Mais le fait le plus considérable à l'honneur du gouvernement brésilien est celui-ci:
Le 31 juillet 1857, après de nombreuses contestations de frontière entre la France et le Brésil sur la limite de Guyane, le cours de l'Amazone, déclaré libre, fut ouvert à tous les pavillons, et, afin de mettre la pratique au niveau de la théorie, le Brésil traita avec les pays limitrophes pour l'exploitation de toutes les voies fluviales dans le bassin de l'Amazone.
Aujourd'hui, des lignes de bateaux à vapeur, confortablement installés, qui correspondent directement avec Liverpool, desservent le fleuve depuis son embouchure jusqu'à Manao; d'autres remontent jusqu'à Iquitos; d'autres enfin, par le Tapajoz, le Madeira, le rio Negro, le Purus, pénètrent jusqu'au coeur du Pérou et de la Bolivie.
On s'imagine aisément l'essor que prendra un jour le commerce dans tout cet immense et riche bassin, qui est sans rival au monde.
Mais, à cette médaille de l'avenir, il y a un revers. Les progrès ne s'accomplissent pas sans que ce soit au détriment des races indigènes.
Oui, sur le Haut-Amazone, bien des races d'Indiens ont déjà disparu, entre autres les Curicicurus et les Sorimaos.
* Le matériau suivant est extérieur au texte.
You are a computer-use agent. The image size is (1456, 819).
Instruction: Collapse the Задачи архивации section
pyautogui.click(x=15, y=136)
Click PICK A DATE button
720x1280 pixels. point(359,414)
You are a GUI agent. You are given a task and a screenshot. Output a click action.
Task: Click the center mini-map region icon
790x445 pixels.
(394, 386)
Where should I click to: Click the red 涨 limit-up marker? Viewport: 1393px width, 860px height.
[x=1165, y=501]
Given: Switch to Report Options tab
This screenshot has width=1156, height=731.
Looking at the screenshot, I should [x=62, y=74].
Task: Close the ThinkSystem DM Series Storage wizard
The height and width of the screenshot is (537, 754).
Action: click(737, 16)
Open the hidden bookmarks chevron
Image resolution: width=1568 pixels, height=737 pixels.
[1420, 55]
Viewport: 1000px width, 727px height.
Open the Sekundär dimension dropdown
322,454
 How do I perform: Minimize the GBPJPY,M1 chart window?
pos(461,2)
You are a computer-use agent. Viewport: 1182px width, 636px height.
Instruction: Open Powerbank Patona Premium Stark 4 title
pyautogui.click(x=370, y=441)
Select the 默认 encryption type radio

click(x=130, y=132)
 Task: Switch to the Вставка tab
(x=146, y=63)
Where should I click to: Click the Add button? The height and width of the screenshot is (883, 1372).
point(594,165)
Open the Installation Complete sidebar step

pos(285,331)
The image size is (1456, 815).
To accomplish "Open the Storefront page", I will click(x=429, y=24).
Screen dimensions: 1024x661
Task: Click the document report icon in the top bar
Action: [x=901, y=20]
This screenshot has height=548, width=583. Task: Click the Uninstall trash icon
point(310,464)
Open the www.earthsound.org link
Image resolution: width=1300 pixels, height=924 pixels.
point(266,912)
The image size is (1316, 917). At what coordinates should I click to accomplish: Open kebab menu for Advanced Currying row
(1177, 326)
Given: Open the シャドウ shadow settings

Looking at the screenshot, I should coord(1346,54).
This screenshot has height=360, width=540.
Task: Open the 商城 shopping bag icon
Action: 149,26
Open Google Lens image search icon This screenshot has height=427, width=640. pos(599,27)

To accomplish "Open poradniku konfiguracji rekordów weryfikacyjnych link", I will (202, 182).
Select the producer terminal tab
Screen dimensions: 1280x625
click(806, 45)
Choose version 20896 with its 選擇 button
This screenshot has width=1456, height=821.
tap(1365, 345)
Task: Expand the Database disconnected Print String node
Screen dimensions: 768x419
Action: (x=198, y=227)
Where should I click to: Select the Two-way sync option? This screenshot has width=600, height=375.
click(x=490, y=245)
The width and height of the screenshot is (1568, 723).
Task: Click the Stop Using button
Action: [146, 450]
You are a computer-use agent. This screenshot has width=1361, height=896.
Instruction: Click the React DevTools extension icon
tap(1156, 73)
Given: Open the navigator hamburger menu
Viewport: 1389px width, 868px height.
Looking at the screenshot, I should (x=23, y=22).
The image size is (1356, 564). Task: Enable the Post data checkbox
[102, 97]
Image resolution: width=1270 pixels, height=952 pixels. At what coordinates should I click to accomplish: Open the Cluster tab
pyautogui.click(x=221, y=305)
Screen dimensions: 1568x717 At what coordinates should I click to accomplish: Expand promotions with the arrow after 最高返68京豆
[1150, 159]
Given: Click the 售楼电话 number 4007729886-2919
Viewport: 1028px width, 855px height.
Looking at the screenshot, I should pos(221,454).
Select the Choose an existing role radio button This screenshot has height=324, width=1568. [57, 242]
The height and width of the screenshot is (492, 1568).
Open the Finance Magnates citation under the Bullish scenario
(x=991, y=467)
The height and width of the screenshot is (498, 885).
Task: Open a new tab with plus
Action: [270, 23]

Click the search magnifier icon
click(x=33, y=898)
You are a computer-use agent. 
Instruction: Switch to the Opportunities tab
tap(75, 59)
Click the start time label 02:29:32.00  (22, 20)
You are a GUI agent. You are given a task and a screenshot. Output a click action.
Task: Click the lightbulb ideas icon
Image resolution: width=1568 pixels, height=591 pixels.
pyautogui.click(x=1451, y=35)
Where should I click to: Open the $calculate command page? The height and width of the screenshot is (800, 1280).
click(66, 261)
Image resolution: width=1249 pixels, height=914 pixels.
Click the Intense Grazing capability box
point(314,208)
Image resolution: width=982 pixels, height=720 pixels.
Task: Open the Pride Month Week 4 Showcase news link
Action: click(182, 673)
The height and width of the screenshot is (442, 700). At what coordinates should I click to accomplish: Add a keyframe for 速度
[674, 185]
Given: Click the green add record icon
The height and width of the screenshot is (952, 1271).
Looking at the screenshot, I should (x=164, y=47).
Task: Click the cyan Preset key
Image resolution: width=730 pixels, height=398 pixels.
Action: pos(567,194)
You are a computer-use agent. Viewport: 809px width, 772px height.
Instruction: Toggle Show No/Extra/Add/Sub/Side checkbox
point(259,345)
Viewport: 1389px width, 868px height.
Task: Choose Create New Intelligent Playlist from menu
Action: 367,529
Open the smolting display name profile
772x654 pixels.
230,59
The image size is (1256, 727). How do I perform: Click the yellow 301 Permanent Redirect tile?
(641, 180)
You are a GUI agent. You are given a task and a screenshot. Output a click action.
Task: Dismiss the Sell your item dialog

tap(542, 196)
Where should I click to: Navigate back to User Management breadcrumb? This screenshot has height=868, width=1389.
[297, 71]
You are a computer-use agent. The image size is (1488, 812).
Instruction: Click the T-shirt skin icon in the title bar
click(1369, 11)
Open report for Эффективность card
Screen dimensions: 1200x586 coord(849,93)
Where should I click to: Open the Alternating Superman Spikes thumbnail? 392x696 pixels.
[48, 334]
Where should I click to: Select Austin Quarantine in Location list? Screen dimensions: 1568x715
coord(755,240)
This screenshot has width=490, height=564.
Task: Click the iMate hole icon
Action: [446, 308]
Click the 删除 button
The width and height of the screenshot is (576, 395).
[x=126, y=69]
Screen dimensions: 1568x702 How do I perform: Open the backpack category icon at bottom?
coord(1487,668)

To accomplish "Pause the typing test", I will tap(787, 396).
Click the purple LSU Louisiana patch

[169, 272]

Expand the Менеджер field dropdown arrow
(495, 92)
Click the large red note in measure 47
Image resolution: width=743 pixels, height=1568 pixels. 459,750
Sur le Putumayo, si l'on rencontre encore quelques Yuris, les Yahuas l'ont abandonné pour se réfugier vers des affluents lointains, et les Maoos ont quitté ses rives pour errer maintenant, en petit nombre, dans les forêts du Japura!
Oui, la rivière des Tunantins est à peu près dépeuplée, et il n'y a plus que quelques familles nomades d'Indiens à l'embouchure du Jurua. Le Teffé est presque délaissé, et il ne reste plus que des débris de la grande nation Umaüa, près des sources du Japura. Le Coari, déserté. Peu d'Indiens Muras sur les rives du Purus. Des anciens Manaos, on ne compte que des familles nomades. Sur les bords du rio Negro, on ne cite guère que des métis de Portugais et d'indigènes, là où l'on a dénombré jusqu'à vingt-quatre nations différentes.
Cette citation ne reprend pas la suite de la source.